Only an exact copy of the records below will serve as the answer.

Collected data:
※ ※ ※
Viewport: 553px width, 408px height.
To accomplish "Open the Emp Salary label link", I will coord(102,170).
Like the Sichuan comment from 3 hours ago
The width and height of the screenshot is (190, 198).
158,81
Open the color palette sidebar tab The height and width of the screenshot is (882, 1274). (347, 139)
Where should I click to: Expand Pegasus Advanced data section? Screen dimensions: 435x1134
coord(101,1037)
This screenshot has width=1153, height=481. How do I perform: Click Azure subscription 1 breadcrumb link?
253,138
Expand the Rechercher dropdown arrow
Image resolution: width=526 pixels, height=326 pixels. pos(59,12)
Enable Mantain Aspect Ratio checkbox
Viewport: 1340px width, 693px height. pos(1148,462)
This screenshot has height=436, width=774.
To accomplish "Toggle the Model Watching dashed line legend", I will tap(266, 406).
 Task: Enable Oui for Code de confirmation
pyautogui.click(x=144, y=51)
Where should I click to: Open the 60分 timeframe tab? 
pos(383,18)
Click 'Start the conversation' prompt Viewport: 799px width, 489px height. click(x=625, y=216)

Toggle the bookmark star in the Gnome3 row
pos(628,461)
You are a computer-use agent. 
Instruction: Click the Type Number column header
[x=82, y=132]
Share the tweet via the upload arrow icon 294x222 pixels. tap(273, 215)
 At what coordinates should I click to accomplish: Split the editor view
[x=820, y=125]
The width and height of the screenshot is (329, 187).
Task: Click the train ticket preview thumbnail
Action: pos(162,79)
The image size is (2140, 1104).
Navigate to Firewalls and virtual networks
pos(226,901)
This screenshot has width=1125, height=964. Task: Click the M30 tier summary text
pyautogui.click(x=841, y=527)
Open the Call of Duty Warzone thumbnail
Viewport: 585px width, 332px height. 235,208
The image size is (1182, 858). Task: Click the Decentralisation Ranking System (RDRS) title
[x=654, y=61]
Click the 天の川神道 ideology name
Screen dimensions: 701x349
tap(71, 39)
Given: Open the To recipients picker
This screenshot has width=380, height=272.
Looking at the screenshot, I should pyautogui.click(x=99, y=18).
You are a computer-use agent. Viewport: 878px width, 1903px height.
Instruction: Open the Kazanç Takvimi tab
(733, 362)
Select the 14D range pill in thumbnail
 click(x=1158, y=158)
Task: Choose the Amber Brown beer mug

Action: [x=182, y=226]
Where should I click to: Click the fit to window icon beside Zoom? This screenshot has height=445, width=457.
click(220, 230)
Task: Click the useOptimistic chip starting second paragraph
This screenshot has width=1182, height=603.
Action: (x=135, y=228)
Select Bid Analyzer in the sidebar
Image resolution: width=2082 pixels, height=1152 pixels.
※ ※ ※
FINISHED TASK:
Viewport: 553px width, 408px height.
To accomplish "Open the Emp Salary label link", I will coord(102,170).
Like the Sichuan comment from 3 hours ago
The width and height of the screenshot is (190, 198).
158,81
Open the color palette sidebar tab The height and width of the screenshot is (882, 1274). (347, 139)
Where should I click to: Expand Pegasus Advanced data section? Screen dimensions: 435x1134
coord(101,1037)
This screenshot has width=1153, height=481. How do I perform: Click Azure subscription 1 breadcrumb link?
253,138
Expand the Rechercher dropdown arrow
Image resolution: width=526 pixels, height=326 pixels. pos(59,12)
Enable Mantain Aspect Ratio checkbox
Viewport: 1340px width, 693px height. pos(1148,462)
This screenshot has height=436, width=774.
To accomplish "Toggle the Model Watching dashed line legend", I will tap(266, 406).
 Task: Enable Oui for Code de confirmation
pyautogui.click(x=144, y=51)
Where should I click to: Open the 60分 timeframe tab? 
pos(383,18)
Click 'Start the conversation' prompt Viewport: 799px width, 489px height. click(x=625, y=216)

Toggle the bookmark star in the Gnome3 row
pos(628,461)
You are a computer-use agent. 
Instruction: Click the Type Number column header
[x=82, y=132]
Share the tweet via the upload arrow icon 294x222 pixels. tap(273, 215)
 At what coordinates should I click to accomplish: Split the editor view
[x=820, y=125]
The width and height of the screenshot is (329, 187).
Task: Click the train ticket preview thumbnail
Action: pos(162,79)
The image size is (2140, 1104).
Navigate to Firewalls and virtual networks
pos(226,901)
This screenshot has width=1125, height=964. Task: Click the M30 tier summary text
pyautogui.click(x=841, y=527)
Open the Call of Duty Warzone thumbnail
Viewport: 585px width, 332px height. 235,208
The image size is (1182, 858). Task: Click the Decentralisation Ranking System (RDRS) title
[x=654, y=61]
Click the 天の川神道 ideology name
Screen dimensions: 701x349
tap(71, 39)
Given: Open the To recipients picker
This screenshot has width=380, height=272.
Looking at the screenshot, I should pyautogui.click(x=99, y=18).
You are a computer-use agent. Viewport: 878px width, 1903px height.
Instruction: Open the Kazanç Takvimi tab
(733, 362)
Select the 14D range pill in thumbnail
 click(x=1158, y=158)
Task: Choose the Amber Brown beer mug

Action: [x=182, y=226]
Where should I click to: Click the fit to window icon beside Zoom? This screenshot has height=445, width=457.
click(220, 230)
Task: Click the useOptimistic chip starting second paragraph
This screenshot has width=1182, height=603.
Action: (x=135, y=228)
Select Bid Analyzer in the sidebar
Image resolution: width=2082 pixels, height=1152 pixels.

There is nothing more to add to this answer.